La importancia del resultado no se limita al estudio del QGP. Los experimentos y cálculos de estructura nuclear analizan, normalmente a energías mucho menores, la geometría interna de los núcleos y la manera en que se distribuyen sus protones y neutrones. El LHC, por su parte, examina la materia a temperaturas y densidades de energía extremas.
Las colisiones de oxígeno y neón conectan esas dos escalas. Al comparar un núcleo relativamente redondo con otro deformado, los investigadores pueden separar mejor los efectos de la geometría nuclear de las propiedades del medio caliente que se forma después.
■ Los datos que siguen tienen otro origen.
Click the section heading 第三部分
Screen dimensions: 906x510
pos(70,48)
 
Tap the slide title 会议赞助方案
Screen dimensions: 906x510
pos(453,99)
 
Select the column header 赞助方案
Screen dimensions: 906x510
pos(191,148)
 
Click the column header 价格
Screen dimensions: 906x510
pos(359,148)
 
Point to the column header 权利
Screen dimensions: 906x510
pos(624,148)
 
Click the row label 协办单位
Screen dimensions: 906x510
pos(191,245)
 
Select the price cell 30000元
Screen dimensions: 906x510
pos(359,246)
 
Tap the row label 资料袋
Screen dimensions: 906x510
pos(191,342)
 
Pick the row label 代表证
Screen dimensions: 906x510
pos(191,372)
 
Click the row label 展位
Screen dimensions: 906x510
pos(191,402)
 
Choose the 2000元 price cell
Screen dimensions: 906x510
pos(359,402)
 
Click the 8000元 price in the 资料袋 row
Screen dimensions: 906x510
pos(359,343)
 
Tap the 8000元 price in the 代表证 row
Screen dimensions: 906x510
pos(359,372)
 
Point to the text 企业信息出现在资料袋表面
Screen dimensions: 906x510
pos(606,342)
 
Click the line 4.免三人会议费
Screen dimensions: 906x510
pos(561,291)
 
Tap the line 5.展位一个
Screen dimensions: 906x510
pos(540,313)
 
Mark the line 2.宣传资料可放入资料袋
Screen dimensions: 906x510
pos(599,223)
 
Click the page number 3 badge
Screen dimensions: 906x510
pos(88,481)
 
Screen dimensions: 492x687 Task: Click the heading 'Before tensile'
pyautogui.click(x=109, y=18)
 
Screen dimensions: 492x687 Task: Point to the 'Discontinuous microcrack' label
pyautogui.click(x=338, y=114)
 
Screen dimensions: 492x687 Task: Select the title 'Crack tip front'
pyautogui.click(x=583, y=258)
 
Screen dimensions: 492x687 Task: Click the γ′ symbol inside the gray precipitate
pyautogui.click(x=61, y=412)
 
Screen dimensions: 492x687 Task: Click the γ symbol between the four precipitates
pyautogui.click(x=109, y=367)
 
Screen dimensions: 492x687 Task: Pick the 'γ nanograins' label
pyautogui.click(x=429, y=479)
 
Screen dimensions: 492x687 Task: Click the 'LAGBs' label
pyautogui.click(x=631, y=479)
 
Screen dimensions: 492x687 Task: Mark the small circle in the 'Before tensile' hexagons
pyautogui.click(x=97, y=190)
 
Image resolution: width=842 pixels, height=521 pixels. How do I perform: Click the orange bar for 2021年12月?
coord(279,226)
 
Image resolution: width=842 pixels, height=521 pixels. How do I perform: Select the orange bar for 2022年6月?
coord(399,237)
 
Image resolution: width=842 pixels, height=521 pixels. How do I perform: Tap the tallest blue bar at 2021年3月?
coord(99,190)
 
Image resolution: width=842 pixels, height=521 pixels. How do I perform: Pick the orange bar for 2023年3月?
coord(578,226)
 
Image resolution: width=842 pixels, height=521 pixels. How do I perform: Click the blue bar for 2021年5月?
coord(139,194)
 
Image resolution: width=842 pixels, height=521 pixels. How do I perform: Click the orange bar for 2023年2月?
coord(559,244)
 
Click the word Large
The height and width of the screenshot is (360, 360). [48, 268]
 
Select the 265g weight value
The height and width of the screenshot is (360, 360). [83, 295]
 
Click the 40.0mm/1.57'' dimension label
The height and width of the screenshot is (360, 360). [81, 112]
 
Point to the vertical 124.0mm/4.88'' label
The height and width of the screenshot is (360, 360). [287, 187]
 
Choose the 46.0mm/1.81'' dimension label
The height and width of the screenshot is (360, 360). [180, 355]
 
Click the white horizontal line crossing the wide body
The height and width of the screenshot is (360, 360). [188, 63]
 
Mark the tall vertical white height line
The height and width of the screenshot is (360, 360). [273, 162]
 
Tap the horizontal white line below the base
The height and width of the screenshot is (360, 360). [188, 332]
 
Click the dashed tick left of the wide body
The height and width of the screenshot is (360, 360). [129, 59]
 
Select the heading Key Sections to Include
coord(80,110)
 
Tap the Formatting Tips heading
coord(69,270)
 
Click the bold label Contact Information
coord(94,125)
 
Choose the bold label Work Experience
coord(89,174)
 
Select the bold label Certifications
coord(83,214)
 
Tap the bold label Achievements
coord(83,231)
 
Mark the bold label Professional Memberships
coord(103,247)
Esa comparación ofrece una prueba más exigente para los modelos hidrodinámicos y para las teorías sobre la estructura de los núcleos.
Los resultados de ALICE también pueden aportar información sobre la función de onda nuclear, o sobre cómo se distribuyen los protones y neutrones dentro del oxígeno-16. Así, una colisión diseñada para estudiar materia primordial puede convertirse al mismo tiempo en una herramienta para investigar la estructura de núcleos ordinarios.
El siguiente paso será comprobar si estos patrones colectivos persisten cuando el sistema de colisión se hace todavía más pequeño y determinar cuáles son las condiciones mínimas necesarias para producir un comportamiento similar al del QGP. Esa frontera ayudará a perfeccionar los modelos de quarks y gluones desconfinados y a entender mejor la materia extrema de los primeros instantes del universo.
La conclusión actual es prudente, pero significativa: aunque el oxígeno y el neón son núcleos ligeros en comparación con los utilizados habitualmente en la física de iones pesados, sus colisiones producen patrones de flujo que reflejan tanto la geometría nuclear como una fuerte dinámica colectiva compatible con un plasma de quarks y gluones.